THE INPUT:
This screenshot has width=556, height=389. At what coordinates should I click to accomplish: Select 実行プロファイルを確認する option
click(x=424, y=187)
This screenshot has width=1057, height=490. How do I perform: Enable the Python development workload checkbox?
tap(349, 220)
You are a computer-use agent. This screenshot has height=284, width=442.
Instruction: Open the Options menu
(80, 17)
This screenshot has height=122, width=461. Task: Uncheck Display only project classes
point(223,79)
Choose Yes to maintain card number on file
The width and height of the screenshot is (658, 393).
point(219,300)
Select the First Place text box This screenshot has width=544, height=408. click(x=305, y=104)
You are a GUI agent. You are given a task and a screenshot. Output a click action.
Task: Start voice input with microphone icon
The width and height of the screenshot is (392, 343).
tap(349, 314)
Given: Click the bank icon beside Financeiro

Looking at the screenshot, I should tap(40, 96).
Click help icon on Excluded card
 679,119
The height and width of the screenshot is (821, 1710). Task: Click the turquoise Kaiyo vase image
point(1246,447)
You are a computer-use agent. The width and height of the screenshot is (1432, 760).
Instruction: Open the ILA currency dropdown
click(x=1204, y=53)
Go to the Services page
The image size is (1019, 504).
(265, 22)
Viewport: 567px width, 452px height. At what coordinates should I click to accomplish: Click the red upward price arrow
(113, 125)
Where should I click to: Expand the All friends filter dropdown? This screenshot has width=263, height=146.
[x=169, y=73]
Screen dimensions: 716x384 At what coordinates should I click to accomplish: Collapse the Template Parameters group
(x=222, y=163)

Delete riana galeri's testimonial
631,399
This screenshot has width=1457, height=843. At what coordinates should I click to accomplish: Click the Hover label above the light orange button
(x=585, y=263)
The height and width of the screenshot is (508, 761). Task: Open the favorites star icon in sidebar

WHAT YOU HAVE TO DO: Using the data above, count the lines where "agent" appears. Reply with the number only.

RESPONSE TO THE TASK: 3